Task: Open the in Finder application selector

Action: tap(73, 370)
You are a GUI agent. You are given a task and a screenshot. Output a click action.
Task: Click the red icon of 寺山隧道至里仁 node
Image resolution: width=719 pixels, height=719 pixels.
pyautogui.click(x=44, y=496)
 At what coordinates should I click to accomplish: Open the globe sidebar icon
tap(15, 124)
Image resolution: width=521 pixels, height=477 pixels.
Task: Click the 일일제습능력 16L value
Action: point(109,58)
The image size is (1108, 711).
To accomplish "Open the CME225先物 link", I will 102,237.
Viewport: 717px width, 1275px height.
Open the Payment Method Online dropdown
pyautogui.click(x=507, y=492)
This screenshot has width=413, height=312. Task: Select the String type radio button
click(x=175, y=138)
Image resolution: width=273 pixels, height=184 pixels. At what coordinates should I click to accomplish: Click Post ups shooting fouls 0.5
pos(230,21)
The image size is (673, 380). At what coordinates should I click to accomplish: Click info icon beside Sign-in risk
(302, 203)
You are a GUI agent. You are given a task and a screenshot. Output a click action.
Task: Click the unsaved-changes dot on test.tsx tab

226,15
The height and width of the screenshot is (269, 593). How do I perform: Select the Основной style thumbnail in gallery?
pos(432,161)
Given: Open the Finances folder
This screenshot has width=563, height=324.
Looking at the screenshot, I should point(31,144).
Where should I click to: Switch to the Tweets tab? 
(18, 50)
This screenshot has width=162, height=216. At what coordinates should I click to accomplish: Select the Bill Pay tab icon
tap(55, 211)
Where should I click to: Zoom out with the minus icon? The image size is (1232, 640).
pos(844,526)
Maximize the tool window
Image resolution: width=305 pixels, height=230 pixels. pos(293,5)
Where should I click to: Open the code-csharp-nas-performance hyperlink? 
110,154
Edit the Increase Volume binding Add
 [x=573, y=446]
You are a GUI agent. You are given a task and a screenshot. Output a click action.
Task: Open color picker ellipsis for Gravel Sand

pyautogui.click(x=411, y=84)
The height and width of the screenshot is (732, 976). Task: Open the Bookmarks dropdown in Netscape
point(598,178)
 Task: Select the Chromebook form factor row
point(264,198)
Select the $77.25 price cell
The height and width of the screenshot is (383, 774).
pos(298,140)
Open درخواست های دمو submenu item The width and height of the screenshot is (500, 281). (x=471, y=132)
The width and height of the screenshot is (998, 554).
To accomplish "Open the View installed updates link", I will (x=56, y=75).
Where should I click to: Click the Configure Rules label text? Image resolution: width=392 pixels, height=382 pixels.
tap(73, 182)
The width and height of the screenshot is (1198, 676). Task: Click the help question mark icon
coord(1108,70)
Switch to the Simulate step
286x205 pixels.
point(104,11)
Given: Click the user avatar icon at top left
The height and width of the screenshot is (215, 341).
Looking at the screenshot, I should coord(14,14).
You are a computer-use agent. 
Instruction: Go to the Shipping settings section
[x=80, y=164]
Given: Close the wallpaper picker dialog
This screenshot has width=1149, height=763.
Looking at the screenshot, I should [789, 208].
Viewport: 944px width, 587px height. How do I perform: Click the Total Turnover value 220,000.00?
──────────
-- What is needed --
Your task is to copy every line in the entries that holds the string "will".

-- Your solution --
To accomplish "Open the CME225先物 link", I will 102,237.
To accomplish "Open the View installed updates link", I will (x=56, y=75).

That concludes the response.